Tuesday, November 25, 2014

Where everybody knows your name... or at least mine.

One of the side effects of spending half my life using free McDonalds WiFi is that the managers and employees have grown accustomed to my presence.
I know their names, they know my name, and it's sort of like a version of Cheers which has Chicken McNuggets instead of beer.

Last night I was at Wal-Mart preparing myself for the eventuality of having to actually return to my own home and eat things called "groceries".
(I'm not all that fond of Wal-Mart, but it was the only place open at that time of night.)

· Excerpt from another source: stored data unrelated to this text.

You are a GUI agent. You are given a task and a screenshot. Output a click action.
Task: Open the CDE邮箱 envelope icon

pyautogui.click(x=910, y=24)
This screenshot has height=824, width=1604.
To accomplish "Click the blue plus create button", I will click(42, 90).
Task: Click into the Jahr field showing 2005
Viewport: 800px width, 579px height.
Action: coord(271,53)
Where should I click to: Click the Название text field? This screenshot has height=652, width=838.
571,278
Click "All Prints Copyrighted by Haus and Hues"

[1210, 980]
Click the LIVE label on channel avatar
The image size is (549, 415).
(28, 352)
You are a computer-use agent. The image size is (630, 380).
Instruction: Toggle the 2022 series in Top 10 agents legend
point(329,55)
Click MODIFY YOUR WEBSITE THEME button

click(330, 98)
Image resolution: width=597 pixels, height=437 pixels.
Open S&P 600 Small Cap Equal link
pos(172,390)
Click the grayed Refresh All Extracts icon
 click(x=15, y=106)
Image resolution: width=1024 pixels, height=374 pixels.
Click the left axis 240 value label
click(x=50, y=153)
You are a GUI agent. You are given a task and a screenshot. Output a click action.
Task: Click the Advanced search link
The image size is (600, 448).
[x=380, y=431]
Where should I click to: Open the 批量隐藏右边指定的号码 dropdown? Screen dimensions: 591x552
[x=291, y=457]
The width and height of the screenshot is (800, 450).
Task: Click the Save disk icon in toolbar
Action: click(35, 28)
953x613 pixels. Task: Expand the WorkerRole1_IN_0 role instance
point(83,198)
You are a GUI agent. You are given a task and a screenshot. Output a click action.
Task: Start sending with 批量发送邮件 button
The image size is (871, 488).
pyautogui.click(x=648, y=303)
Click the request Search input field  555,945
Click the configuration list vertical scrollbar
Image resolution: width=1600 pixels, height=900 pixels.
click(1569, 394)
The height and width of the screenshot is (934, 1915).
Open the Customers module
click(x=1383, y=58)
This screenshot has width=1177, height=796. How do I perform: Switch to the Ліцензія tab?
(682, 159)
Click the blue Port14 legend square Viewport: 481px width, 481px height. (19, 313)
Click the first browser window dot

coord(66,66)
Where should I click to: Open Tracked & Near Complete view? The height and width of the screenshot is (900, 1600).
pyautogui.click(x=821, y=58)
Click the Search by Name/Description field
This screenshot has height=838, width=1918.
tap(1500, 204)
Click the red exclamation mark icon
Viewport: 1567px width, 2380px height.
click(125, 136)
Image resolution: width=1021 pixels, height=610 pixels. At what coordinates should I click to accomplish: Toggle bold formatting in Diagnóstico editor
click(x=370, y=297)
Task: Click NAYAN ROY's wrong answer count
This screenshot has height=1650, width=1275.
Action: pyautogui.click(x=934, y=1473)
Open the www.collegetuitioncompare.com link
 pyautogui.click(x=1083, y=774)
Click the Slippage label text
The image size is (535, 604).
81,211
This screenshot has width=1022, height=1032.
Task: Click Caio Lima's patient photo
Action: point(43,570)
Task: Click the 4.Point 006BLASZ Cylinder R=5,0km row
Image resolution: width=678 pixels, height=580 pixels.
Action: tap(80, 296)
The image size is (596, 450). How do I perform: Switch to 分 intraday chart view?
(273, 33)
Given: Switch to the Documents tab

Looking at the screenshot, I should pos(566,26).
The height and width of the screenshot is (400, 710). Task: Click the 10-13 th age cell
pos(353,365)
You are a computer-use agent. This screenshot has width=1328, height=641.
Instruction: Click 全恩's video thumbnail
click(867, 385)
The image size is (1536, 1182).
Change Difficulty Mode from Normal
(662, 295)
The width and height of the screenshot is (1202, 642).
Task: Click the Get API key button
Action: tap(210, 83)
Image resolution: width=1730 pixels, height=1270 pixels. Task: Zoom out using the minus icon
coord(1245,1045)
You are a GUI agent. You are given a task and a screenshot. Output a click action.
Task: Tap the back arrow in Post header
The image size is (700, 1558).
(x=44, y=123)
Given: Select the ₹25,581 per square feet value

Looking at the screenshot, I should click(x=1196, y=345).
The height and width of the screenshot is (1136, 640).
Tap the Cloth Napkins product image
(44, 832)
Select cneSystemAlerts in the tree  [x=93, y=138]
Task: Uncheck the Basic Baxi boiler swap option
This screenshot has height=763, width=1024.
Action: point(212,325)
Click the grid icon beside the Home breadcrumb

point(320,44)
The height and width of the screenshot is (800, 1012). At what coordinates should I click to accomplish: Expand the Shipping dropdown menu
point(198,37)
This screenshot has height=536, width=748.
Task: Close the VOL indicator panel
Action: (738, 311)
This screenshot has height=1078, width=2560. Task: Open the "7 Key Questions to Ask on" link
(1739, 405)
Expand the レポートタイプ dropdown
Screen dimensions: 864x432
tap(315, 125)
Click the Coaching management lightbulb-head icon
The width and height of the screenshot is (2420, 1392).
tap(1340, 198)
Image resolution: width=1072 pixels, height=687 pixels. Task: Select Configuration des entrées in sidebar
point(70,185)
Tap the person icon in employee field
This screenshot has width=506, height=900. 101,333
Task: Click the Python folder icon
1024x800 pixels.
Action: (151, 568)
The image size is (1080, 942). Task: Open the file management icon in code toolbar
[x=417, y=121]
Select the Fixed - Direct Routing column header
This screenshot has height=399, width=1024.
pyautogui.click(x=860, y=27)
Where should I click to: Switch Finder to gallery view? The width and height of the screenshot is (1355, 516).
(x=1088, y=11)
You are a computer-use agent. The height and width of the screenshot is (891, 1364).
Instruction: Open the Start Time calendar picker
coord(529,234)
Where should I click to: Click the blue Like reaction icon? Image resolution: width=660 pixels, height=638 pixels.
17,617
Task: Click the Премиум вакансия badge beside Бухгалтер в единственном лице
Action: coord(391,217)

On my way out, I heard a familiar voice behind me.
"Hi, Janna."

I quickly turned my head in pleasant surprise, recognizing the voice.
It was one of the McDonald's managers.
I told him hello.

"I'm sorry if I scared you," he said.

"You didn't scare me," I replied.  "I always look like this."

He laughed.

Sunday, November 9, 2014

It's ok. I have no shame.

Actual thing I just posted to Facebook:

Note: Forget Metamucil and Ex-Lax. McDonalds plain black coffee is the most powerful brew known to mankind. You will feel the earth move.

Additional Note: If you ate ghost chili peppers on a buffalo chicken sandwich the previous evening, I promise you will suddenly remember.

.


Friday, October 31, 2014

In a McDonald's full of children on Halloween....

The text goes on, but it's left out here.